OBJETIVO 1 => En la nota sobre los fondos de la Legislatura, ¿en qué mes y año pidió el fiscal Claudio Bonari el cierre del caso?
OBJETIVO 2 => Pasa al inglés esta oración de la nota sobre los fondos de la Legislatura: "Nueve meses permaneció oculto el requerimiento de desestimación y de archivo de las denuncias sobre el manejo de los fondos públicos destinados a gastos sociales legislativos."
OBJETIVO 3 => Sigue escribiendo la nota sobre los fondos de la Legislatura desde donde termina.

FRAGMENTO DEL TEXTO =>
------------------------------
Para qué investigar si se puede 
no investigar (y da igual)

Para qué investigar si se puede 
no investigar (y da igual)

Nueve meses permaneció oculto el requerimiento de desestimación y de archivo de las denuncias sobre el manejo de los fondos públicos destinados a gastos sociales legislativos. La megacausa penal estuvo quieta mientras tanto, como si fuese una bagatela más, y todavía ningún juez le bajó el martillo. Tira la inercia que momifica las pesquisas sensibles para los poderosos. Este abril quedará en el recuerdo por los “fallos” implacables de la justicia de tiempo, que revelan los efectos corrosivos de la inacción tribunalicia. Primero “apareció” bajo un armario el expediente abierto en 2002 para investigar el supuesto soborno de legisladores. Después, trascendió que el fiscal Claudio Bonari había solicitado en julio de 2018 el cierre del caso iniciado en 2015 para averiguar qué pasó con los pesos equivalentes a U$S 46 millones que la Legislatura trasladaba en valijas con el objeto de entregar subsidios en forma discrecional. Un axioma se desprende de esa coincidencia otoñal: por hache, be o jota, los representantes del pueblo están fuera del alcance del Poder Judicial.
------------------------------
DATOS =>
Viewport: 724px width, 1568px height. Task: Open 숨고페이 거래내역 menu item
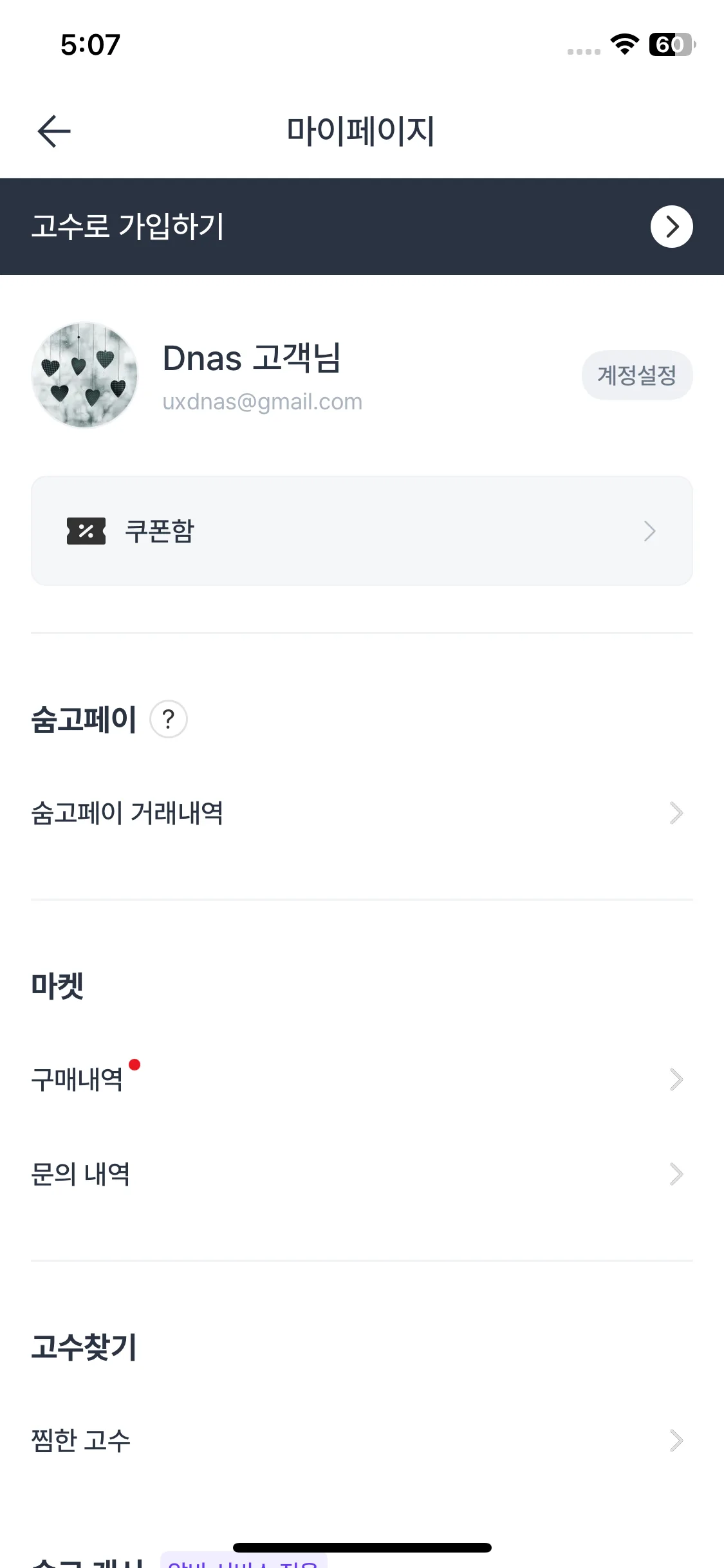click(127, 813)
------------------------------
RESPUESTA 1 => En julio de 2018.

RESPUESTA 2 => For nine months, the request to dismiss and close the complaints about the handling of public funds meant for legislative social spending remained hidden.

RESPUESTA 3 =>
La constante histórica ilustra que los hechos de corrupción no reciben castigo en esta provincia, salvo los procesos contra funcionarios públicos que impulsó la víctima Alberto Lebbos (todavía hay que ver si las últimas condenas quedan firmes y si el ex fiscal Carlos Albaca sigue la suerte de los miembros de las fuerzas de seguridad ya juzgados). Por regla, estas denuncias generan estrépito, inhibiciones y disputas de competencia, y, luego, caen en el olvido. Un manto pesado de oscuridad arropa los expedientes que debieran recibir la mayor publicidad porque ponen a prueba la igualdad ante la ley, la independencia judicial y, en definitiva, la credibilidad de los Tribunales. Pasó con la causa de las coimas que lleva la friolera de 17 años en trámite -nueve de ellos en el placar- y volvió a pasar con las actuaciones de los gastos sociales. El guión está tan incorporado que ya parece una telenovela de las de antes: ella es pobre y él, rico; ella y él vencen los mandatos sociales; el amor trunfa, etcétera. Demasiadas veces ha sucedido que los escándalos institucionales no son esclarecidos y prevalece la impunidad. Siempre (o casi) hay final feliz para el poder en “Trucumán”.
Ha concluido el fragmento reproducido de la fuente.